We did initially aim to incorporate a side-by-side comparison of mitochondrial and nuclear 6mA methylation frequencies using our technique. However, we recently published another article where we specialized in analyzing genomic DNA sections (https://www.nature.com/articles/s41467-023-40957-9). Merging findings from both articles seemed to breach the journal's stance on parallel publications, so we opted to keep them distinct.

6. Can the authors exclude the possibility that the N6-methyladenin what they detect is actually located in nuclear copies of the mtDNA (NUMTs)? Experiments performed on rho zero cells lacking mtDNA or on enriched mitochondrial fractions could address this issue.

The potential amplification from nuclear copies of mtDNA (NUMTs) is a valid concern. However, we offer several considerations that vouch for the genuine mitochondrial origin of our PCR products:

1. First, NUMTs typically span only between 50 and 200 bp, making it statistically improbable for us to consistently amplify such small fragments across our experiments using our 6mA-specific PCR.
2. Excluding aberrant cases like cancers, NUMTs are evolutionarily sporadic and carry mutations absent in authentic mtDNA. Given our method's specificity to both the DpnI site and mtDNA-specific primers, PCR amplification of these short, mutated fragments would be atypical.
3. The mtDNA content in an individual C. elegans cell, while lesser than the estimated range of 1,000-10,000 copies in higher eukaryotes, still hovers around 100 copies per cell.
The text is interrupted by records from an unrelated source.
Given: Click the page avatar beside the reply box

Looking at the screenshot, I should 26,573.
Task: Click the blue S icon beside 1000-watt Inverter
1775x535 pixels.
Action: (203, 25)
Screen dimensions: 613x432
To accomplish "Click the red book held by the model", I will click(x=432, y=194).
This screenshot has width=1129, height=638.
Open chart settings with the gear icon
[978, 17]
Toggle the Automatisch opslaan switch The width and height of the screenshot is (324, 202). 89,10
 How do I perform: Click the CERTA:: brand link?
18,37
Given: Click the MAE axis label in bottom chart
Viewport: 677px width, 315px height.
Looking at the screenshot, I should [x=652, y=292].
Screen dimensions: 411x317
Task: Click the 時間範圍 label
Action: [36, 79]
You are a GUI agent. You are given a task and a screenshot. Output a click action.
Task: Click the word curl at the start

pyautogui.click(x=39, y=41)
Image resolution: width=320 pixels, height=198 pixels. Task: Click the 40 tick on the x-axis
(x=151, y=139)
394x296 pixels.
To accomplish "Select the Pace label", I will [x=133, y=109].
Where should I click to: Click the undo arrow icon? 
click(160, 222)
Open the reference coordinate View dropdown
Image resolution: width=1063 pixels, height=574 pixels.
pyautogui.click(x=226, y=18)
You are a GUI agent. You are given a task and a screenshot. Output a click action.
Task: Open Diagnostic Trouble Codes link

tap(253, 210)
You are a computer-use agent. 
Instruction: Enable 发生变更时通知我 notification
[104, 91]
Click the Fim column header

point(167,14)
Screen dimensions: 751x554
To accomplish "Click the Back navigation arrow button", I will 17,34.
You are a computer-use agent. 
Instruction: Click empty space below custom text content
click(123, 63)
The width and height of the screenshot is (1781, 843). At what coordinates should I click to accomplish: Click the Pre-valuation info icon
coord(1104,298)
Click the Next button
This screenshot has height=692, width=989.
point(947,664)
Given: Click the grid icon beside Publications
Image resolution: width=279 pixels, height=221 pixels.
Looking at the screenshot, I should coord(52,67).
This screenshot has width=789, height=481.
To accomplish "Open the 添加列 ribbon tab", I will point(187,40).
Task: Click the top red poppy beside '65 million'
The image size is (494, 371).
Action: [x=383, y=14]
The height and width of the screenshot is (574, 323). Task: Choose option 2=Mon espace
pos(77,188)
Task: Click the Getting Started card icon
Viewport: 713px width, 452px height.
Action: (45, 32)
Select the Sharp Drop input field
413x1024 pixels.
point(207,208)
So, even if a NUMT were to get amplified, it would represent a mere 1% against the dominant 99% mtDNA, rendering its impact negligible.

7. When presenting quantification results, only relative changes are shown as compared to young samples. Please indicate the estimated proportion of 6mA in comparision to total mtDNA and compare it with values obtained by other methods.

To clarify, the control PCR depicted in the gel images serves as a quantifier for the total mtDNA. The comparisons delineated in the figures present the 6mA methylation in mtDNA, normalized against the entire mtDNA.

8. 'RT-qPCR' is nowadays used for quantitative reverse transcription PCR. To avoid confusion, the authors should use the abbreviation 'qPCR' instead.

Thank you for pointing out the potential confusion. We have updated the terminology throughout the manuscript, replacing "RT-qPCR" with "qPCR" for clarity.

9. Labels in Fig.1 are hardly readable. Please increase font size.

We appreciate this feedback and have adjusted the font size in Fig.1 to enhance readability.

Round 2

Reviewer 2 Report

The authors formally addressed all my concerns. However, I was not able to find a single change in the manuscript (version ‚v2') that was related to my remarks. My main criticism that disadvantages and limitations of the method are not sufficiently discussed remains unanswered. If this was due a technical issue with file versions, please send me the correct version of the manuscript. In case, this was intended by the authors, I suggest reject.

Author Response

Thank you for taking the time to review our manuscript once again and for pointing out the oversight. We deeply apologize for the confusion caused. It appears there was a mistake on our end, and the incorrect version of the manuscript was uploaded.

We have carefully addressed all the concerns you previously raised, including providing a comprehensive discussion on the disadvantages and limitations of the method. We are genuinely sorry for the oversight and any inconvenience caused.

We are uploading the revised version of the manuscript, which we believe addresses all the remarks you provided. We hope that this version will be satisfactory and meet the standards of the journal.

Thank you for your understanding and patience. We greatly value your feedback and aim to ensure the quality and accuracy of our work.

Round 3

Reviewer 2 Report

The authors addressed all my concerns and I do not have further remarks.